Het hof ’s-Hertogenbosch bevestigt het oordeel van de rechtbank dat belanghebbende de vereiste aangifte niet heeft gedaan. Er is daarom sprake van omkering en verzwaring van de bewijslast. Ook is het hof van oordeel dat de rechtbank terecht heeft geoordeeld dat de schatting van de inspecteur van het niet opgegeven inkomen van belanghebbende redelijk is.
Belanghebbende woonde in 2018 in Nederland en werkte als veiligheidsdeskundige. Zij bezat via haar holding [bedrijf 1] alle aandelen in [bedrijf 2]. Voor dat jaar deed zij een nihilaangifte IB/PVV, terwijl ook haar vennootschappen geen aangiften vennootschaps- of loonbelasting indienden. Uit bankonderzoek bleek dat [bedrijf 2] in 2018 ruim €218.000 ontving van een detacheringsbureau voor consultancywerkzaamheden die feitelijk door belanghebbende zelf werden uitgevoerd. Daarnaast ontving zij regelmatig bedragen van [bedrijf 2] op haar privérekening, onder meer als “salaris juni/juli 2018”. Ook gebruikte zij de zakelijke rekeningen voor privé-uitgaven. De inspecteur corrigeerde de nihilaangifte en stelde een belastbaar inkomen uit werk en woning vast van €145.668, gebaseerd op de gefactureerde omzet minus 10% kosten, wat leidde tot een aanslag van €67.202 aan IB/PVV.

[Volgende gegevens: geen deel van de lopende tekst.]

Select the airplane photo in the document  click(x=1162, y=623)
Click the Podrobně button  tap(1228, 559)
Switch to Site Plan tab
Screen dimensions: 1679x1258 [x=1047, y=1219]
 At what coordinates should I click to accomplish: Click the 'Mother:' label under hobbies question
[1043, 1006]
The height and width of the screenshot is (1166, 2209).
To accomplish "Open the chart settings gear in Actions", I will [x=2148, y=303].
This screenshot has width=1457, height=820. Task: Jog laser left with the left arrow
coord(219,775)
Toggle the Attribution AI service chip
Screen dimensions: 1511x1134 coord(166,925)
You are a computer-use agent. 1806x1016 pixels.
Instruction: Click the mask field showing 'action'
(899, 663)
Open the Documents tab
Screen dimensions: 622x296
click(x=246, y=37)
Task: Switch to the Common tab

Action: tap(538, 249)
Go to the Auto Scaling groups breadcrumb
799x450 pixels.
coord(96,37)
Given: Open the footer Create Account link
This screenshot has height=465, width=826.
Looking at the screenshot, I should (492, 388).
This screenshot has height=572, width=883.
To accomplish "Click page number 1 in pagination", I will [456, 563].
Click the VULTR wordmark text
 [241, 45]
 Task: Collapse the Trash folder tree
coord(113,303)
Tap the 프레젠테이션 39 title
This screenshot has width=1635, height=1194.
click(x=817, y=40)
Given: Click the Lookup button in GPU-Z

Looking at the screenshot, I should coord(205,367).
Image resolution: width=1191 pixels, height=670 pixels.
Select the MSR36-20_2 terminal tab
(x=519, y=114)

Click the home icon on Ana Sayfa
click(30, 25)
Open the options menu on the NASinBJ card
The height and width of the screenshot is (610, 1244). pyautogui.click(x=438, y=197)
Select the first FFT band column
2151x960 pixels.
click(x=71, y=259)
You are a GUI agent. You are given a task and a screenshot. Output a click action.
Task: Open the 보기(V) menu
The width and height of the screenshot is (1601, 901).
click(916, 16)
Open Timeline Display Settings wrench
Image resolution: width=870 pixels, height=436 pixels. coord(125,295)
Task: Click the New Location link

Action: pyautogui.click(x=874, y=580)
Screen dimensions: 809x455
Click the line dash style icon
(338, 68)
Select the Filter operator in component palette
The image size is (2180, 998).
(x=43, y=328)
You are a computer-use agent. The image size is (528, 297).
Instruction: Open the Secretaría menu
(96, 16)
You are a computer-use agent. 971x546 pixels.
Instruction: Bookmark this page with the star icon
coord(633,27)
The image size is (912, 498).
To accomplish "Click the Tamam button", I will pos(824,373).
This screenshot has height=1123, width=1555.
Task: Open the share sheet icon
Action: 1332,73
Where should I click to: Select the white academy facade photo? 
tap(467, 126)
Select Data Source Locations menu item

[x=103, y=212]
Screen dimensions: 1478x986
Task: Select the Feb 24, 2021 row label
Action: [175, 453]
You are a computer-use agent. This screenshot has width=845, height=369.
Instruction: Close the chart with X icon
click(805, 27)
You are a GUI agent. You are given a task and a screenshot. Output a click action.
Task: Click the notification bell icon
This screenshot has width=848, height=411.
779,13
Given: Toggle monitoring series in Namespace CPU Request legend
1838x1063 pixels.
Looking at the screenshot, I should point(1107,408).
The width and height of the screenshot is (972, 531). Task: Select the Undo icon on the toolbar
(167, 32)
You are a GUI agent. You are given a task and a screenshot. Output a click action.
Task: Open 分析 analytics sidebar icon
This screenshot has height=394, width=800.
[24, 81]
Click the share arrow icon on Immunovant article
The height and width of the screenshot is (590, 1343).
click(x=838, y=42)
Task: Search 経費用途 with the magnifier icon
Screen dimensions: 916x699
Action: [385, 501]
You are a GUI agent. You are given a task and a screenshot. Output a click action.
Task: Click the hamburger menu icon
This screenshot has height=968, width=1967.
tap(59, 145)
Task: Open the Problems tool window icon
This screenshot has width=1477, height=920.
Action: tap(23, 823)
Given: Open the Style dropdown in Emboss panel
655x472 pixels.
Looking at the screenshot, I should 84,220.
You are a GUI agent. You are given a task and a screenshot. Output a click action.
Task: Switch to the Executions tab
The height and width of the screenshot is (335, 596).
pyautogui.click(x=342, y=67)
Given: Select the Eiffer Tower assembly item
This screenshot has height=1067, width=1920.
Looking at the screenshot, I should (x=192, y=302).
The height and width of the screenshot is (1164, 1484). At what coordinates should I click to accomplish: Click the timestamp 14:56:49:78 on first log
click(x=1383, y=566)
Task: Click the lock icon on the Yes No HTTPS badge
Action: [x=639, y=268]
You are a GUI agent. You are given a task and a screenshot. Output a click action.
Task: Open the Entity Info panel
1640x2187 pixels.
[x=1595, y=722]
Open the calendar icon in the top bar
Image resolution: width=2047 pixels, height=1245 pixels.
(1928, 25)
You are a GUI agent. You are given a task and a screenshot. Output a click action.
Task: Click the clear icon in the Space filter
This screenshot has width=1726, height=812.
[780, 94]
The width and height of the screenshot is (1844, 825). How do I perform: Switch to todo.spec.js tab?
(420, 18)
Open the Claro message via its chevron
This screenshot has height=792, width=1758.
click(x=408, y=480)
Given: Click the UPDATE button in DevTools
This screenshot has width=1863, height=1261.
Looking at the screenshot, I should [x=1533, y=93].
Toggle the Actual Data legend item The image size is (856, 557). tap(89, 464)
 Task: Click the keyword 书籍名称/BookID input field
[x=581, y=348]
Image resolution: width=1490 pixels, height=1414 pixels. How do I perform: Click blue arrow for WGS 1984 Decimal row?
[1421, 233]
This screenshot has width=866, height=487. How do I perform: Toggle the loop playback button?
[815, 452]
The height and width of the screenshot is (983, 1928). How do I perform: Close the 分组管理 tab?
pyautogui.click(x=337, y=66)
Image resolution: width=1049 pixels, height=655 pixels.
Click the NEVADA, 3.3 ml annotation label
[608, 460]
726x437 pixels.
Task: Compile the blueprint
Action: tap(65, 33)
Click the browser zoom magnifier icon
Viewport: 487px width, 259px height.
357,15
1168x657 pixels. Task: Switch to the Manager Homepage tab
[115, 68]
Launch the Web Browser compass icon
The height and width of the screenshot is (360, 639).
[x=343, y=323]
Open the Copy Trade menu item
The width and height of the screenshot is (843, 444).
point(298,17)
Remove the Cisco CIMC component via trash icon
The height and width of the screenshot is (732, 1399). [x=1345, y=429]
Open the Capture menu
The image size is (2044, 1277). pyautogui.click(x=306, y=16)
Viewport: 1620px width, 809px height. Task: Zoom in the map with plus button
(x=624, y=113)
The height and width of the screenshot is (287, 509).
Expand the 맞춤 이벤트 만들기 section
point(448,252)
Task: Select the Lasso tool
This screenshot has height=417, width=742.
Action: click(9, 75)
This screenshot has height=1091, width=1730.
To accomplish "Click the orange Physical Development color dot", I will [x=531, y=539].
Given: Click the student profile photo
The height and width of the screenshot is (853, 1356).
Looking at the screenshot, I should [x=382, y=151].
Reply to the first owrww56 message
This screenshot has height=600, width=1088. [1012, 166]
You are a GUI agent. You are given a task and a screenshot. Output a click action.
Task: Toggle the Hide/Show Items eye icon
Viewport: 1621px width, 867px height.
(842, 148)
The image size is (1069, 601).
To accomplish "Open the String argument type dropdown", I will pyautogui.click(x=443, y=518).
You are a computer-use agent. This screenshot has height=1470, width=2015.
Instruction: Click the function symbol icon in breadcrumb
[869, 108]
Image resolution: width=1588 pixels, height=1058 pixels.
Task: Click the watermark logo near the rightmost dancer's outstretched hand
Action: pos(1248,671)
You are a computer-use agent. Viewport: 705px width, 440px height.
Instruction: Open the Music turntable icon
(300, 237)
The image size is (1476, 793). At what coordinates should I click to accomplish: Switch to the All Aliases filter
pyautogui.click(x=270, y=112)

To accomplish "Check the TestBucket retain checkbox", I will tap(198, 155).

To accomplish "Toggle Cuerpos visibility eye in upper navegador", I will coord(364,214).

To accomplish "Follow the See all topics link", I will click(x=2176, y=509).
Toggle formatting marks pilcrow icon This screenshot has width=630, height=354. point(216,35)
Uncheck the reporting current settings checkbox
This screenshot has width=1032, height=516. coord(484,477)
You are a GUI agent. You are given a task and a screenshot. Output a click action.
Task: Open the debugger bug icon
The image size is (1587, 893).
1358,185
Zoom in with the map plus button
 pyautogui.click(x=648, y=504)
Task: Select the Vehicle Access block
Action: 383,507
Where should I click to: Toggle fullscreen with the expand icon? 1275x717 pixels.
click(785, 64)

Belanghebbende betwist dat de inspecteur zou hebben voldaan aan zijn verplichting om alle relevante stukken te overleggen (artikel 8:42 Awb), dat bepaalde stukken van de inspecteur als bewijs mogen worden gebruikt, omdat deze volgens haar onjuist of vervalst zouden zijn, dat de rechtbank de zaak op een zorgvuldige manier heeft behandeld, dat de personen die namens de inspecteur optreden daartoe bevoegd zijn en ten slotte dat de aanslag inkomstenbelasting te hoog is vastgesteld.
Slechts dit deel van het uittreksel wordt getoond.